An ensemble machine learning model based on magnetic resonance imaging features for diagnosing deep infiltrating endometriosis.
Authors
Affiliations (1)
Affiliations (1)
- Department of General Gynecology, General Hospital of Hunan University of Medicine, Huaihua, Hunan, China.
Abstract
To address the need for more objective and reproducible preoperative diagnosis of deep infiltrating endometriosis (DIE), this study aimed to develop and validate a weighted ensemble machine learning (ML) model using multimodal magnetic resonance imaging (MRI) and clinical features, and to compare its performance against radiologists. This retrospective study enrolled 330 patients (168 in DIE group, 162 in control group) who underwent MRI examinations and surgical-pathological confirmation during January 2020 to June 2025. Following feature selection, five ML models were constructed: logistic regression (LR), support vector machine (SVM), random forest (RF), XGBoost, and CatBoost. A weighted ensemble model was developed via soft voting, weighting each model's prediction by its AUC on validation set. Model performance and clinical net benefit were assessed using ROC curves, calibration curves, and decision curve analysis.

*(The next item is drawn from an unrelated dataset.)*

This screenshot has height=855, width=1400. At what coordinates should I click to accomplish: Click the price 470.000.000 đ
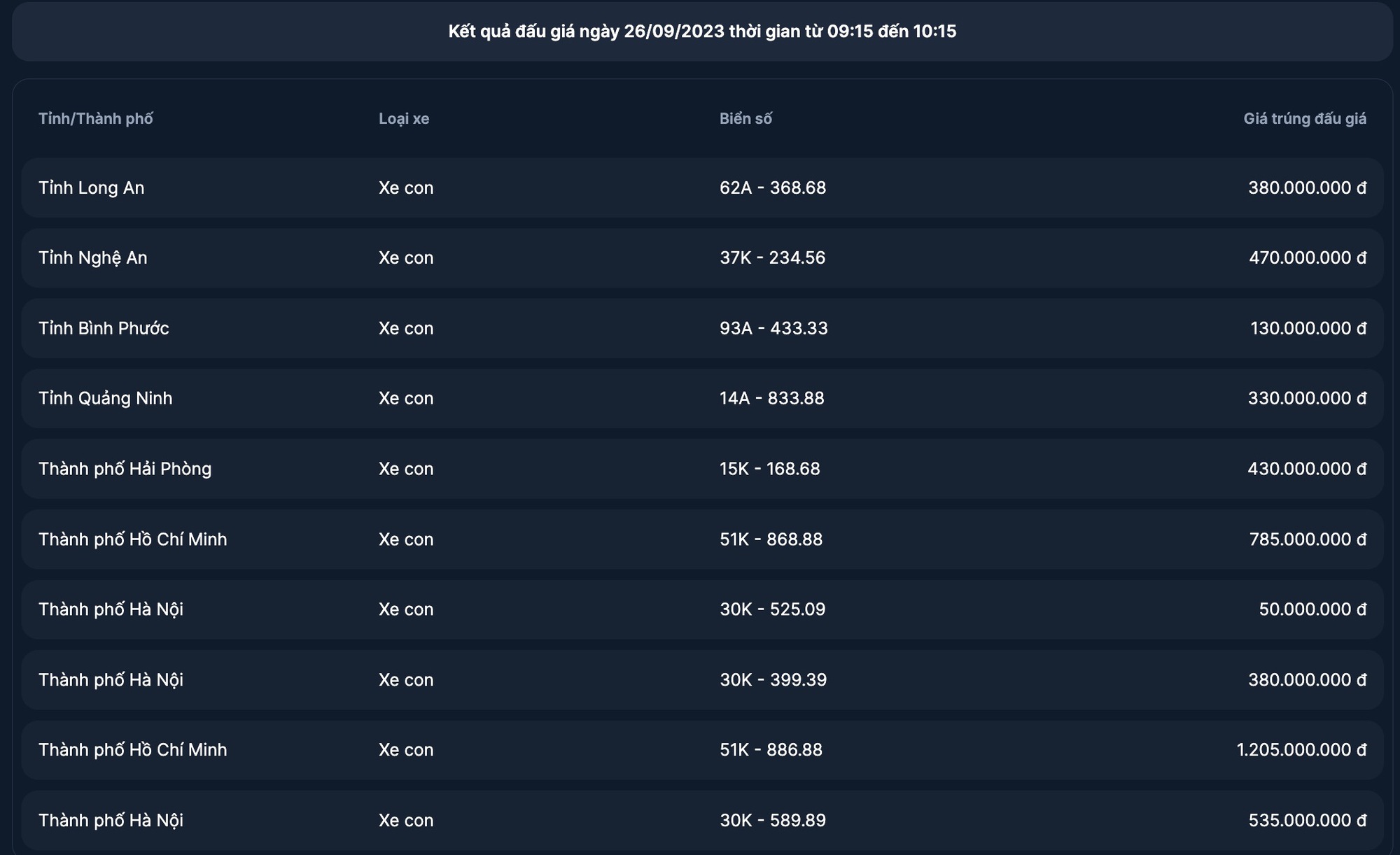coord(1308,258)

Model interpretability was achieved using a weighted SHapley additive exPlanations (SHAP) method. The ensemble model's performance was compared to two radiologists' independent readings. The ensemble model demonstrated superior performance on the independent test set, achieving an AUC of 0.938 (95% CI: 0.883-0.979; sensitivity, 0.920; accuracy, 0.859), outperforming all individual models. Weighted SHAP analysis identified C-reactive protein, cancer antigen 125, T2-weighted signal intensity, and symptom duration as top contributors. The radiologists' average AUC was 0.818 (κ = 0.42), whereas the ensemble model achieved a higher AUC on the same dataset (P = 0.002). With AI assistance, the radiologists' accuracy increased to 0.920 and interpretation time decreased by approximately 30%. The weighted ensemble ML model, integrating multimodal MRI and clinical features, enables high-accuracy DIE identification with favorable stability and interpretability. This model holds significant potential as an effective clinical decision-support tool for radiologists.